• **Exercise**
From the records below, extract all the text exactly and leave the images behind.
[Data supplied — start]
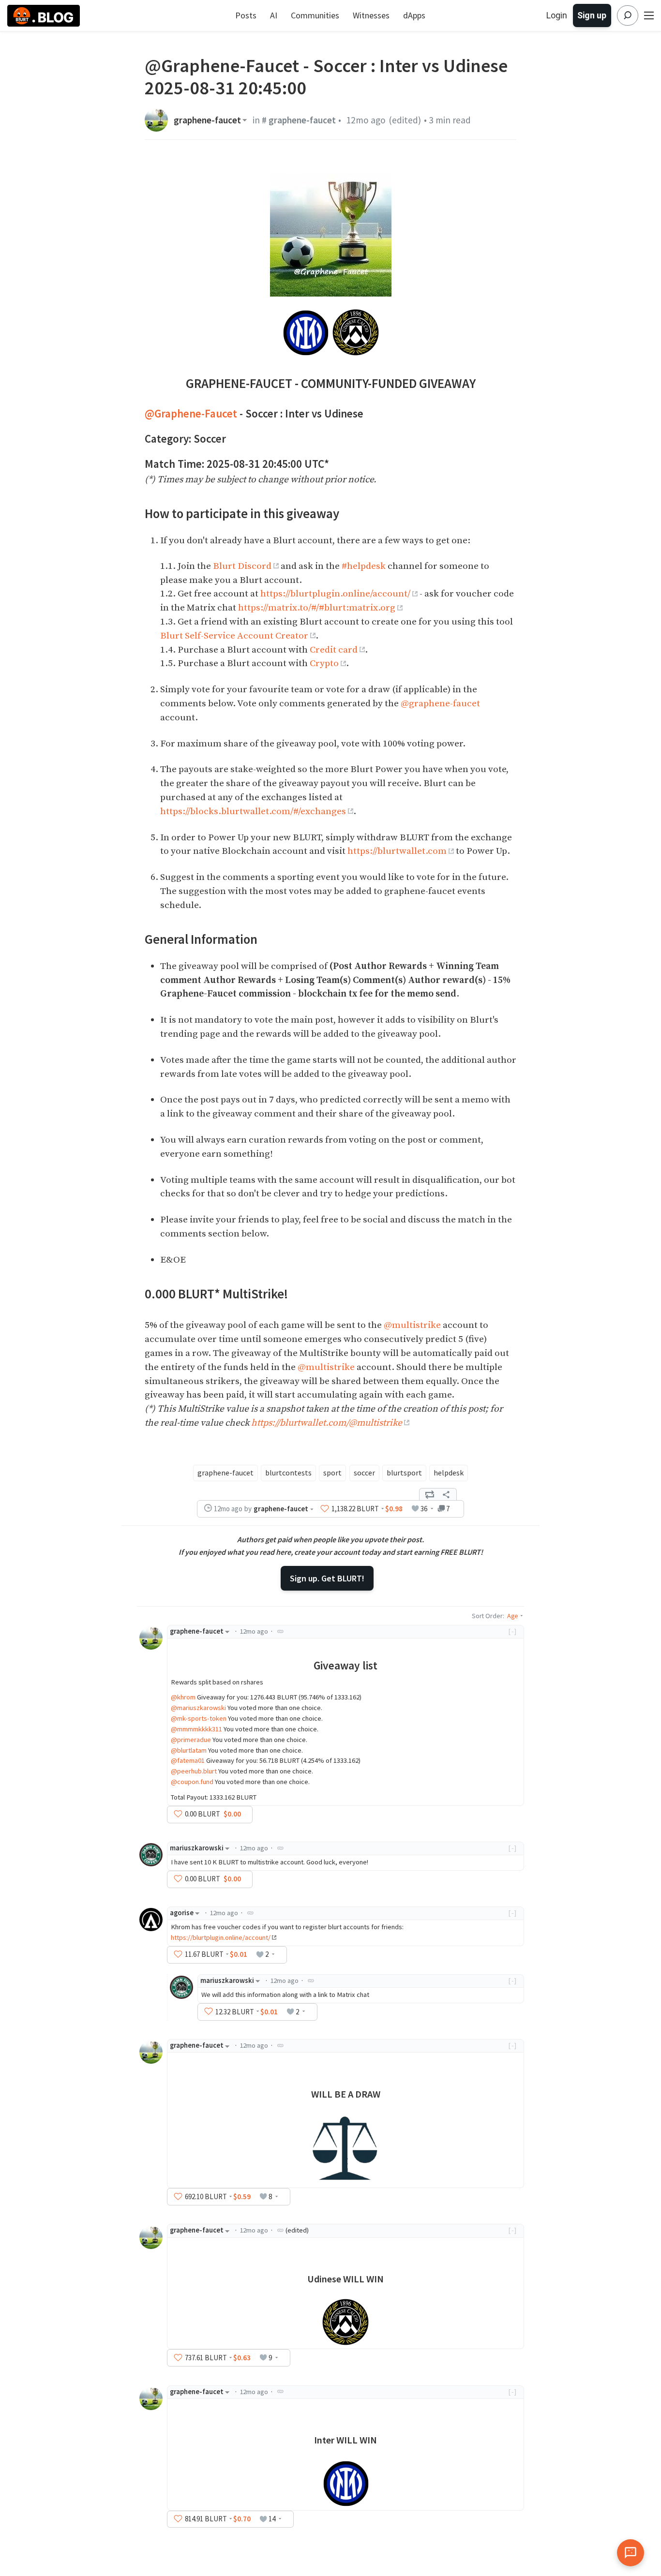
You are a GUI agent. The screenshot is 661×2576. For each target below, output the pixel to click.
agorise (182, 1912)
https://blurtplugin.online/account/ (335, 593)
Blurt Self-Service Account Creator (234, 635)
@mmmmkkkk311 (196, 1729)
[Data supplied — finish]
• **Output of the exercise**
You are a GUI agent. The screenshot is 661×2576. For each target below, output the pixel to click.
agorise (182, 1912)
https://blurtplugin.online/account/ (335, 593)
Blurt Self-Service Account Creator (234, 635)
@mmmmkkkk311 (196, 1729)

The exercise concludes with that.